Les enregistrements archéologiques suggèrent que le comportement et l'anatomie moderne ont émergé ensemble graduellement. Ainsi l'utilisation de ressources marines et de pigments remonte à 165.000 ans en Afrique du sud.

L'impact du climat sur la démographie a été inévitablement au centre du débat. Ainsi l'Afrique Centrale a subi plusieurs épisodes de grandes sécheresses entre 135.000 et 75.000 ans, suivis par des conditions humides entre 75.000 et 60.000 ans. Ces conditions ont été reliées aux expansions de L3 en Afrique et hors de l'Afrique. D'autre part, l'Afrique tropicale a pu servir de refuge pendant la période glaciaire entre 190.000 et 135.000 ans.

Les auteurs de cette étude ont testé 42 nouvelles séquences complètes de l'ADN mitochondrial appartenant à l'haplogroupe L0. Les échantillons sont localisés au Mozambique, dans l'archipel de São Tomé, en Somalie, en Nubie, au Soudan, au Kenya, au Tchad, au Niger, au Cameroun et en Éthiopie:
2013 Rito Figure S1

Les auteurs ont utilisé également des séquences complètes L0 préalablement testées, ainsi que 1250 séquences HVR1 également de l'haplogroupe L0. L'âge des différents sous-haplogroupes a été déterminé en utilisant l'horloge de Soares sur les séquences complètes. Bien qu'étant un lignage minoritaire en Afrique, L0 possède la moitié de la variabilité des populations africaines. L'arbre mitochondrial de l'espèce humaine se sépare pour la première fois il y a 180.000 ans pour donner naissance aux branches L0 et L1'6:
2013 Rito Figure 1

La branche L1'6 est beaucoup plus fréquente que la branche L0 et a une origine probable en Afrique Centrale ou de l'est.

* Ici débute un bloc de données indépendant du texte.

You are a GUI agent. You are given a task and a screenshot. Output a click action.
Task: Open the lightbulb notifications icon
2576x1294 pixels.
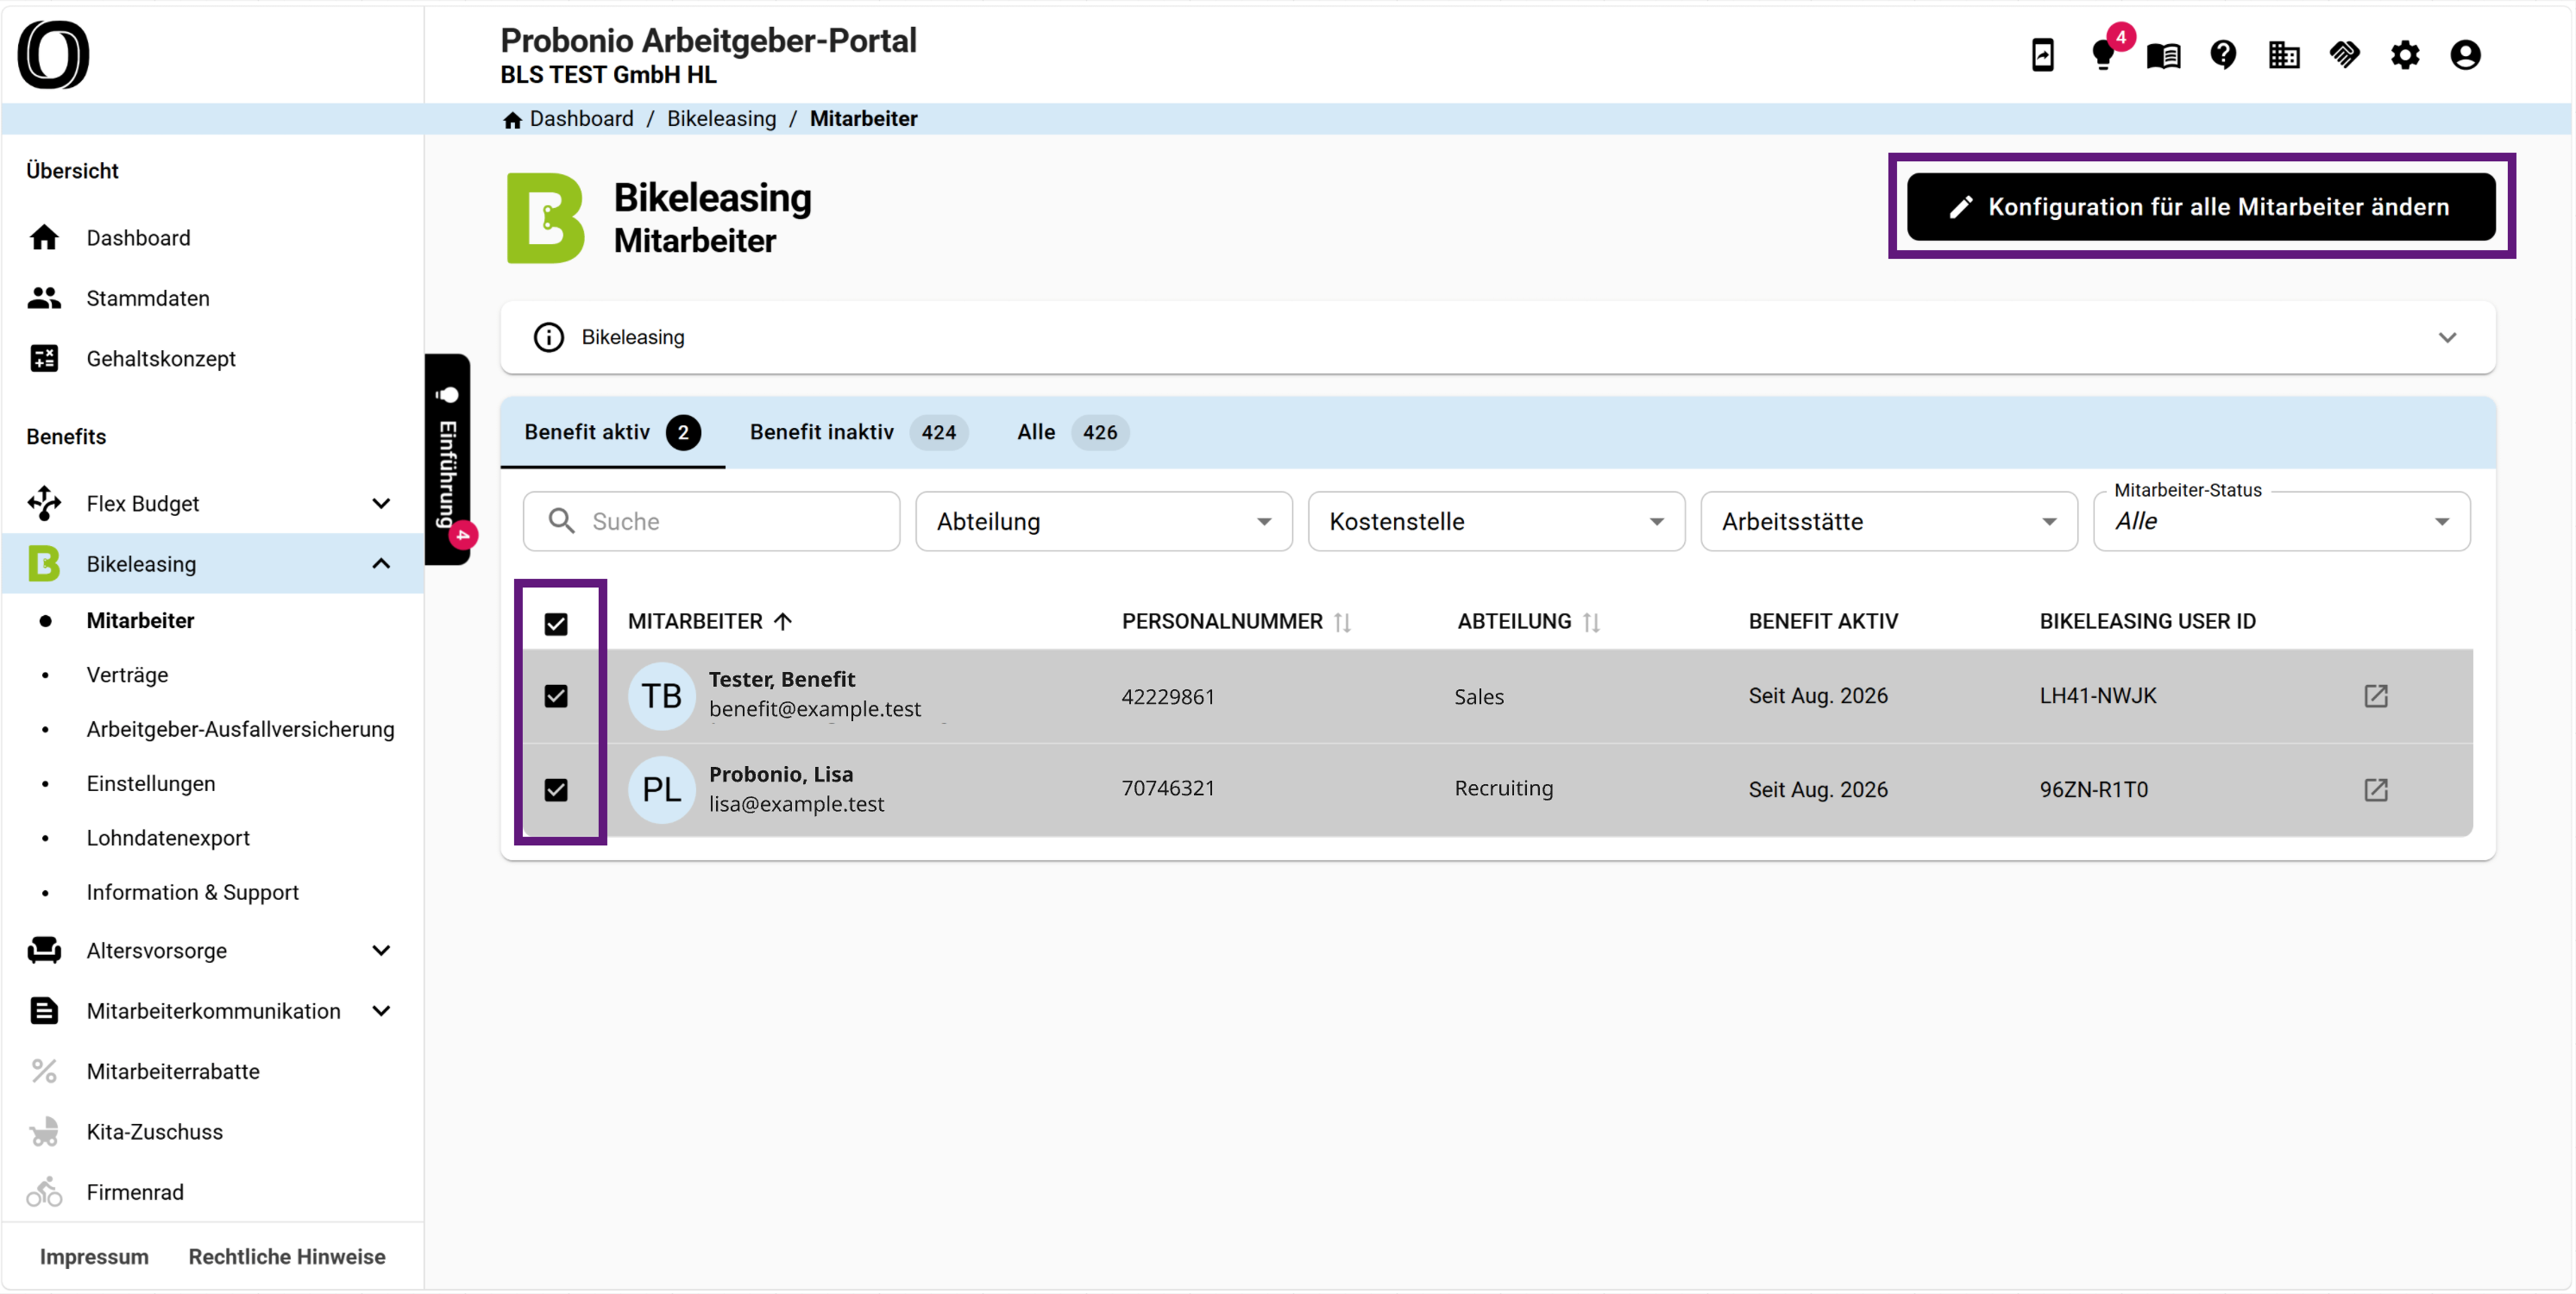(2102, 55)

La figure suivante montre l'arbre phylogénétique de l'haplogroupe L0 construit à partir des séquences mitochondriales complètes:
2013 Rito Figure 2

L0 date de 130.000 ans environ et est beaucoup plus fréquent en Afrique du sud à la fois chez les Khoesans et les Bantous. Les premières branches à se séparer sont d'abord L0d, puis L0k que l'on retrouve essentiellement en Afrique du sud, suggérant que l'haplogroupe L0 est originaire d'Afrique du sud:
2013 Rito Figure 3

L0d se sépare en deux branches: L0d1'2 et L0d3. Cette dernière indique une récente expansion de l'Afrique du sud vers Afrique de l'est qui a pu voir l'arrivée des langues à cliques dans cette région entre 25.000 et 7.500 ans. La branche L0k se sépare de l'arbre il y a environ 120.000 ans, mais ne se diversifie pas avant 40.000 ans. Au contraire des deux précédentes branches, la branche L0a'b'f est probablement originaire d'Afrique de l'est. Elle date d'environ 90 ou 95.000 ans. L0f se diversifie il y a 70 ou 80.000 ans et se retrouve essentiellement en Ouganda et en Tanzanie. les branches L0a et L0b se séparent il y a environ 70.000 ans. L0b se disperse il y a environ 50.000 ans et est centrée sur le Kenya. Enfin la branche la plus commune: L0a se disperse il y a environ 40.000 ans et a une distribution plus complexe. Elle a cependant probablement une origine en Afrique de l'est. Enfin une analyse de l'effet fondateur pour l'ensemble de l'haplogroupe L0 montre un pic il y a environ 2000 ans. Ce pic est relié à une expansion qui commence probablement dans la région des grands lacs en Afrique de l'est. Elle est portée par différentes sous-clades de la branche L0a. Ces lignages bougent d'Afrique de l'est vers l'Afrique centrale il y a 10 à 12.000 ans, avant d'être incorporés à une population qui sera à l'origine de l'expansion bantoue il y a environ 2000 ans. Pour résumé, l'haplogroupe L est probablement originaire d'Afrique Centrale il y a 180.000 ans. Ensuite L0 émerge en Afrique du sud il y a 130.000 ans. Puis la branche L0a'b'f émerge il y a 95.000 ans en Afrique de l'est, puis L0a émerge il y a 40.000 ans en Afrique de l'est avant de se disperser au début de l'holocène vers l'Afrique Centrale, et enfin revenir en Afrique du sud avec l'expansion bantoue il y a 2000 ans:
2013 Rito Figure 5

Il est frappant de noter que l'émergence de l'haplogroupe L0 il y a 130.000 ans coïncide avec le début de grandes périodes de sécheresse en Afrique. C'est également à cette période que les enregistrements archéologiques deviennent plus fréquents. On peut ainsi penser que l'accroissement de l'aridité a provoqué une expansion démographique: l'homme est devenu plus mobile. Curieusement, l'expansion de la branche L0a'b il y a 70.000 ans coïncide avec l'expansion la la branche L3 à la fois hors d'Afrique et vers l'Afrique Centrale.